WHAT THE EXERCISE ASKS: Return verbatim all lines from the first one in the records to the line with "You are a GUI", both ends kept.

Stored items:
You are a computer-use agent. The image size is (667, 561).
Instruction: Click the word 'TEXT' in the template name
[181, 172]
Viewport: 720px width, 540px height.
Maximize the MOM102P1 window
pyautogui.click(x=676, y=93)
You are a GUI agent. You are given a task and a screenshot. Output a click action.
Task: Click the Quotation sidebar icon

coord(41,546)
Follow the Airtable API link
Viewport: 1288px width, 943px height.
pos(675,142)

THE ANSWER:
You are a computer-use agent. The image size is (667, 561).
Instruction: Click the word 'TEXT' in the template name
[181, 172]
Viewport: 720px width, 540px height.
Maximize the MOM102P1 window
pyautogui.click(x=676, y=93)
You are a GUI agent. You are given a task and a screenshot. Output a click action.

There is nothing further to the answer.